You read all of these blogs about other amazing HLHS kids, you read their stories and get involved in their progress and secretly you say my HLHS'er will do better than that. My HLHS'er will beat all the odds and not go through all of those forward and backward steps. We probably haven't gotten to the lowest point yet, but my optimism and high hopes for being the miracle baby are a little disheveled at the moment.
Seeing her paralyzed again, and re-intubated (even though we were warned) is heart breaking. I know she needed it, she can't spend her recovery with her sats in the 70's. I made the mistake of looking at this picture yesterday to the right.
After several days sleeping in the hospital getting little to no sleep Melanie and I crashed. Yesterday we had to get out of the hospital and we spent the night at the ronald mcdonald house. We called a few times and she has been comfortable all night. I am already missing this sweet little smile. She didn't open her eyes yesterday at all.
I'll get the good news out of the way first, we booked flights for the kids to come up Nov 23 to Nov 29 for Thanksgiving. I'm imagining brighter Olivia days by then, maybe even being discharged. Even when I'm down I never lose my optimistim, but it was tough.
Firstly, she is burning through Calcium like it is nothing. Her blood gases (they take every hour to make sure she is getting enough oxygen and other nutrients) show a low Calcium all the time. As a result, they tested her parathyroid and it came back very elevated. She has some hypocalcimia problem. They are seeing if it is genetic but the amnio melanie had said it was negative. This test will take a few weeks. This is the completely out in left field problem Olivia is having, not typical to HLHS'ers at all.
Dr. Spray told us she is going to get over all of this, she just has to get past the lung disease. He feels the Sano shunt is fine and there is no clotting over it. Olivia continues to have haziness in her chest x-rays but her lungs haven't collapsed yet.
She is on some serious antibiotics and will hopefully get rid of any infection she is seeing right now. Last night they began the process of weaning her ventilator settings so she can be extubated again today at some point.

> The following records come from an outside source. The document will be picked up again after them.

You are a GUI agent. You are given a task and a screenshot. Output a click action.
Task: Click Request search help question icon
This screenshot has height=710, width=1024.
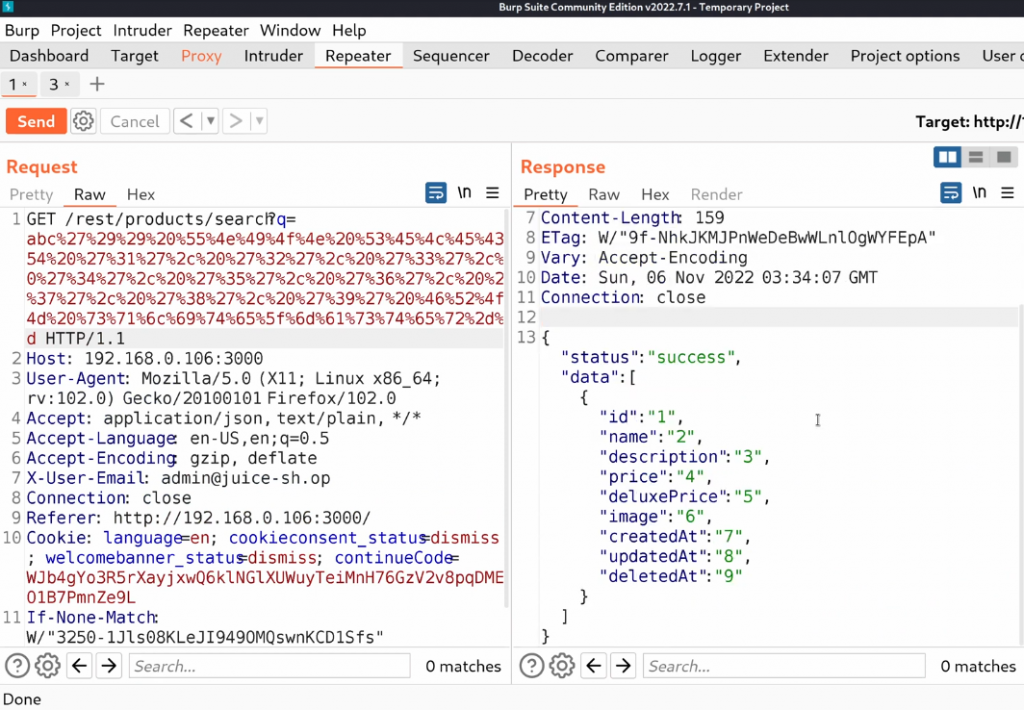pos(17,666)
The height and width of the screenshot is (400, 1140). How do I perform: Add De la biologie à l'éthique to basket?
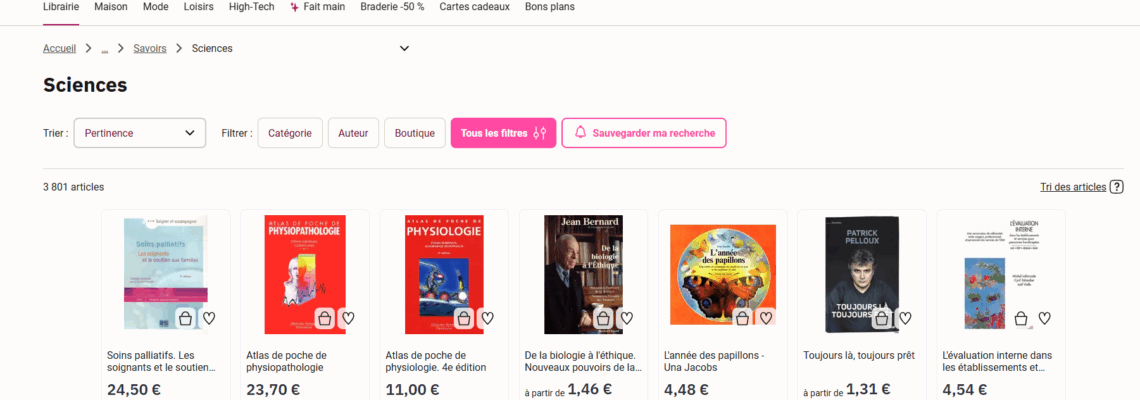603,319
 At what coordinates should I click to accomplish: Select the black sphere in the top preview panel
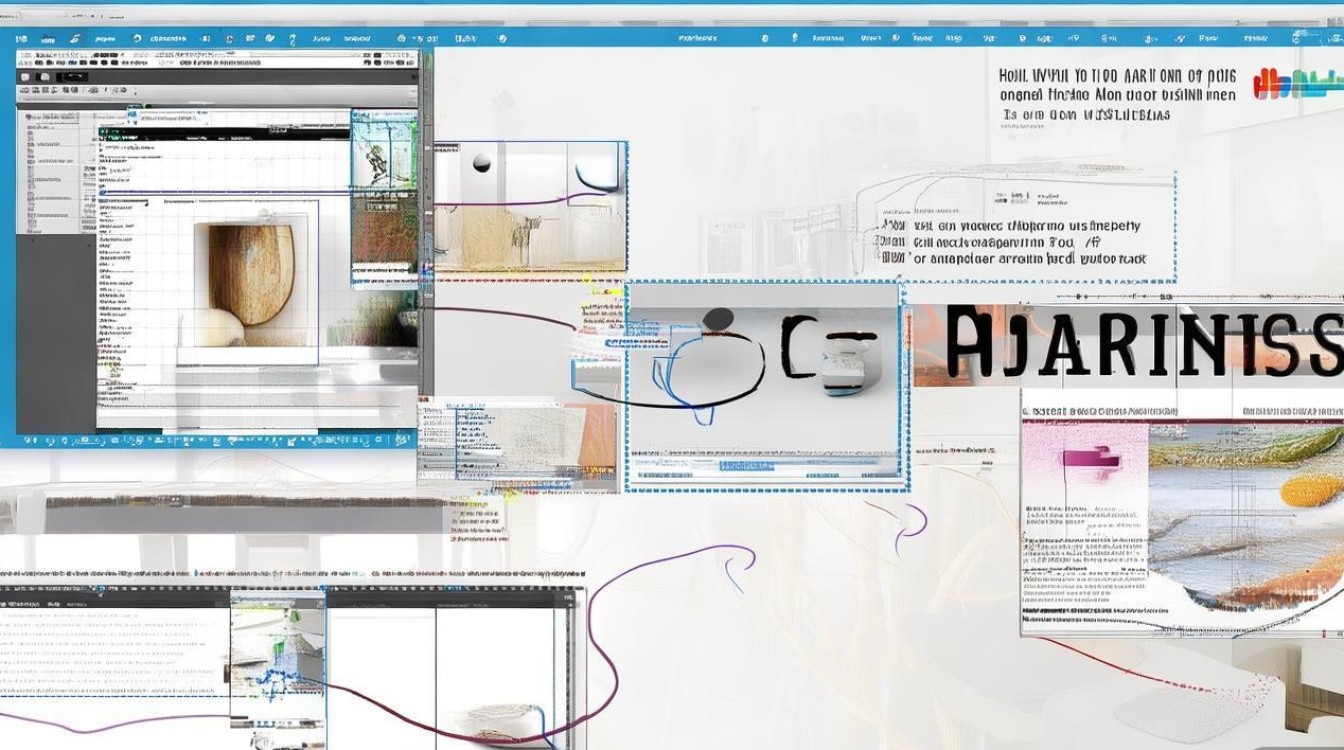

Now we are rushing to get out of here so we can make rounds and hear what the plan is today. Yesterday Olivia didn't reach the goals they had for her, hopefully today she will.
To all the HLHS moms posting their wonderful thoughts and prayers: I keep reading your comments and reminding Melanie and myself we'll have our little Zoe, Hope, Cameron, Bodie, or Xavier running around eventually. Thank you all for your posts you are not only reassuring us but our family mentions your kids to us and they are reassured by it. Thank you for your time and professional thoughts and opinions at this very tough time. You all must know I needed it somehow ha ha =)
All the medical stuff I type is basically reguritated from Melanie or the doctors. Stuff will be mispelled or incorrectly explained. When this is all over and our blog is back to boring cute pictures of a sweet little princess I'll finally have my license to explain medical things lol.
Even though it was short lived here is a picture of Olivia on the CPAP, with her dressing off of her incision. Yes she is turning a little yellow with her bilirubin's up to 12. We are expecting a billi light at her bedside when we get there. If so, we'll post a cute picture of her sunbathing. Just like Nathan and Delilah did with their cases of jaundice. Jaundice is a cakewalk.
Thanks for reading my dissertations. I'll update more today, i promise.